Physical characteristics
- Mean radius: 1.57±0.16 km
- Mass: 6.6×10^{12} kg
- Mean density: 470±70 kg/m^{3}
- Comet total magnitude (M1): 6.0
- Comet nuclear magnitude (M2): 13.8
- Apparent magnitude: –0.5 (2003 apparition)

= C/2002 V1 (NEAT) =

Sungrazing comet

Comet NEAT, formally designated as C/2002 V1, is a non-periodic comet that appeared in November 2002. The comet peaked with an apparent magnitude of approximately –0.5, making it the eighth-brightest comet seen since 1935. It was seen by SOHO in February 2003. At perihelion the comet was only 0.0992 AU from the Sun, where it was initially expected to be disintegrated, however reanalysis of its orbit has indicated that it has survived many of its previous perihelia, thus making breakup unlikely.

== Observations ==
Comet NEAT was discovered from the 1.2 m Schmidt telescope of the Haleakalā Observatory as a magnitude-17 object on 6 November 2002 on the course of the Near-Earth Asteroid Tracking (NEAT) survey. The comet became visible in the naked eye by January 2003.

The comet was hit by a coronal mass ejection during its perihelion on 18 February 2003, where it was only 5.7 degrees from the Sun from Earth's perspective. Speculation that the CME was caused by the comet's close approach was dismissed by scientists; comets and CMEs occur close together in time only by coincidence, and there were 56 CMEs recorded in February 2003. C/2002 V1 (NEAT) appeared impressive as viewed by the Solar and Heliospheric Observatory (SOHO) as a result of the forward scattering of light off of the dust in the coma and tail. The comet remained observable with telescopes until October 2003.

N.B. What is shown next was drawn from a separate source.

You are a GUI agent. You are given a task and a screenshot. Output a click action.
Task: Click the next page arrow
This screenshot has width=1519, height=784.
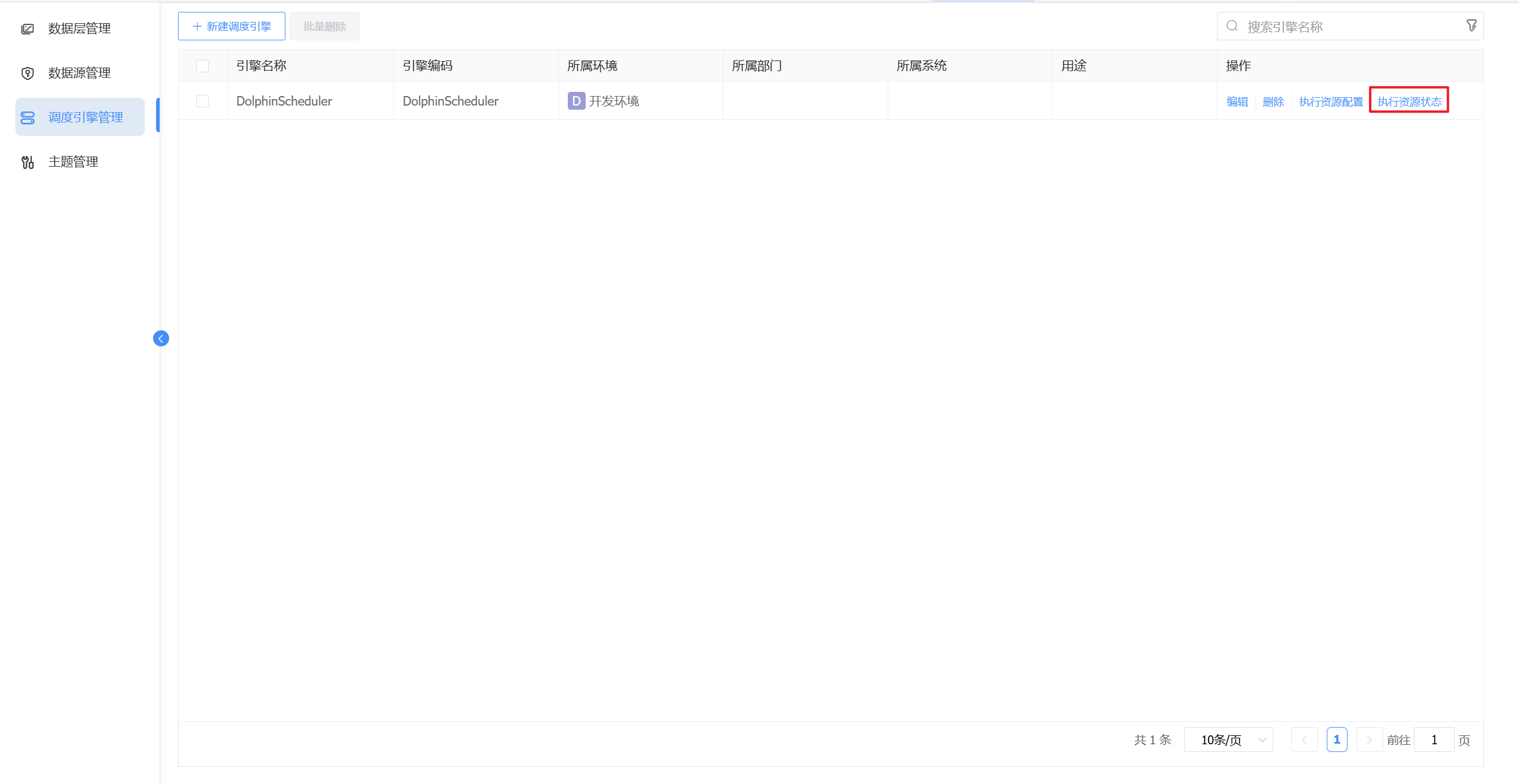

The orbit of a long-period comet is properly obtained when the osculating orbit is computed at an epoch after leaving the planetary region and is calculated with respect to the center of mass of the Solar System. Using JPL Horizons, the barycentric orbital elements for epoch 2020-Jan-01 generate a semi-major axis of 1,100 AU, an apoapsis distance of 2,230 AU, and a period of approximately 37,000 years.